Hans melihat dan membulatkan matanya, aku langsung menurunkan tangan ku.
Kami turun perlahan, beberapa orang terlihat menyambut. Salah satu dari mereka berpenampilan berbeda, tersenyum ke arah ku.
Tuan Ali menarik tanganku untuk merangkul lengannya. Jelas aku kaku melakukannya.
Pria itu menyapa menggunakan bahasa Inggris, aku hanya mendengarkan dan tersenyum kearahnya saat pria itu menunjuk ke arah ku dan menyebutku sebagai istrinya yang cantik.
"Seleranya bagus" gumam ku.
"Kurasa karena ini masih gelap, terlalu pagi" jawab Tuan Ali.
Ku kira dia tidak mendengar, tapi aku cukup tersinggung dengan ucapannya.
Kami pergi menggunakan limosin, lagi dan lagi aku tercengang dengan kemewahan milik tuan Ali.
"Banyak yang meminta upeti untuk kedatangan barang kali ini" ucap pria itu.

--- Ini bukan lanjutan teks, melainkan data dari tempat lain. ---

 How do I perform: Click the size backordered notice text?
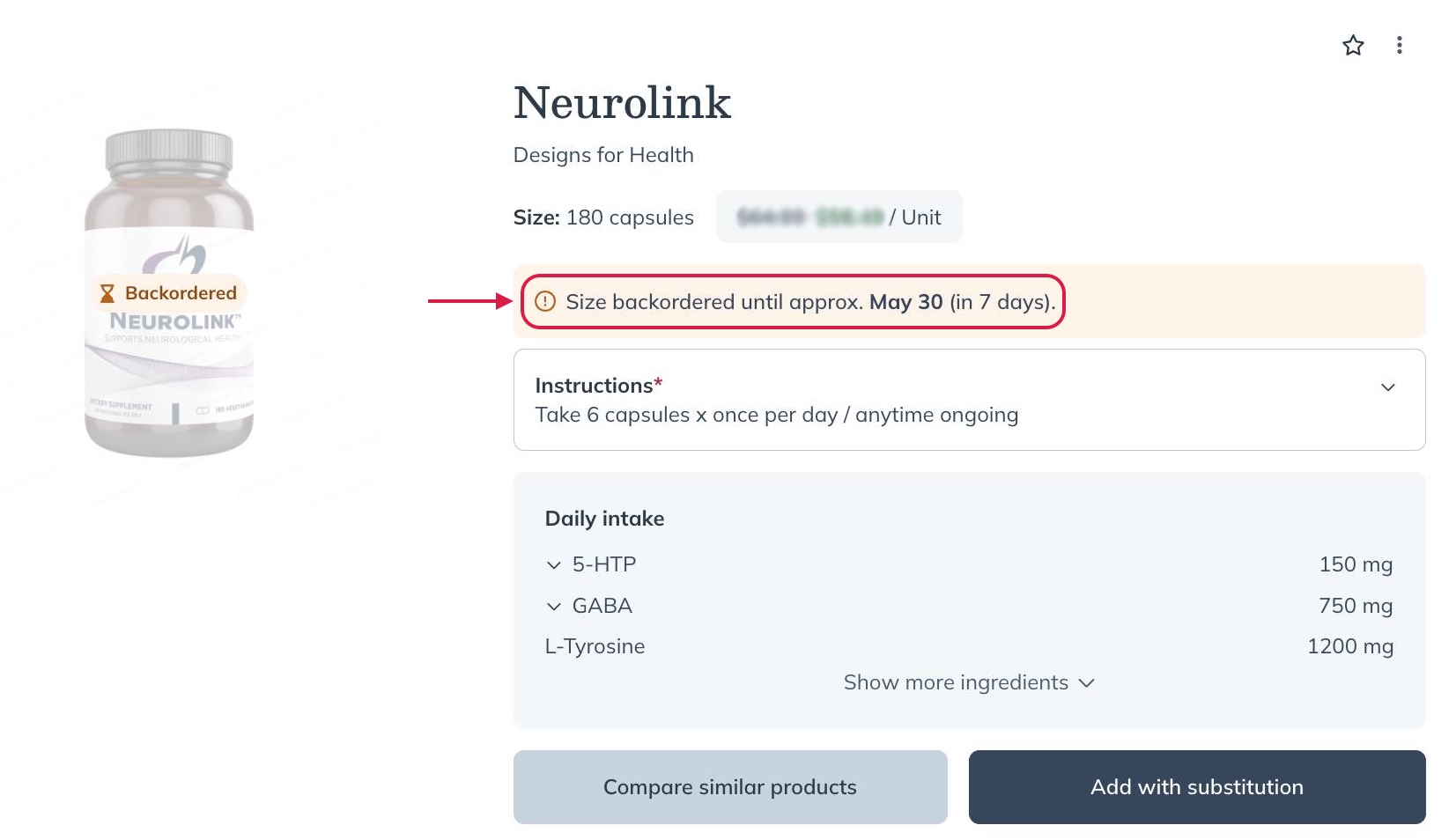click(x=809, y=302)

"Beruang tahu aku datang" ucap tuan Ali.
"Leo juga ada di sana semalam" pria itu menambahkan lagi.
Hmm? Leo?
Tuan Ali menatap ku.
"Sepertinya akan jadi menyenangkan" ucap Tuan Ali.

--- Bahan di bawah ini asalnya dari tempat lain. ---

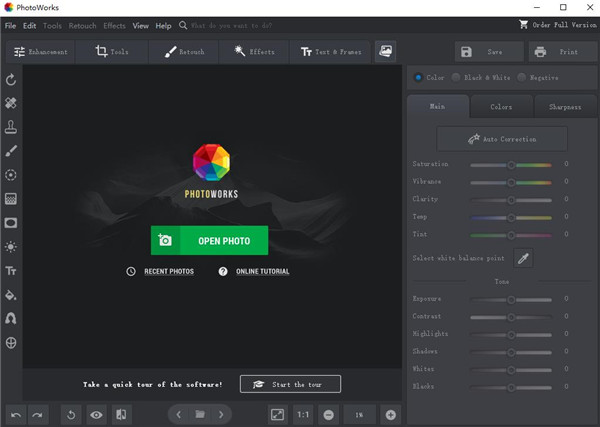600x427 pixels.
Task: Open the Effects menu
Action: click(x=114, y=25)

Hmm? Menyenangkan? Apa maksudnya?
Dia mengangkat kedua alisnya menatap ku.
Aku menahan diri untuk bertanya sejak di pesawat. Tapi, sampai di kamar hotel, aku tidak bisa lagi.
Tuan Ali menaruh kopernya di meja dekat ranjang, aku mengampiri dan langsung bertanya.
"Darimana anda tahu tentang aku dan Leo? Lalu... kenapa sampai Leo ada di sini?"
Tuan Ali menghadap ke arah ku.
"Aku lelah, aku mau mandi dulu" ucapnya seraya hendak membuka kemejanya.
"Silahkan, saya akan berbalik dan anda bisa buka pakaian anda sembari bicara"
Aku berbalik.
"Aku suka terpancing jika ada wanita saat aku telanjang" bisiknya yang tiba-tiba di dekat ku.
Aku berbalik dan mundur, merasa malu dan berpikir dia akan melakukan sesuatu padaku.
Ku ambil pistol dan ku todongkan padanya.
Tuan Ali mundur sedikit dan mengangkat satu tangannya.
"Kau berani menodongkan pistol pada suami mu? " tanyanya.
"Ya, tentu saja" jawabku datar.
"Pada Ali Ahmad Hayyan? " dia menekankan setiap kata dalam namanya.
"Ya, aku yakin aku berani" ucap ku mantap.
Suasana menjadi tegang, aku tarik pelatuknya dan ku lepaskan satu tembakkan.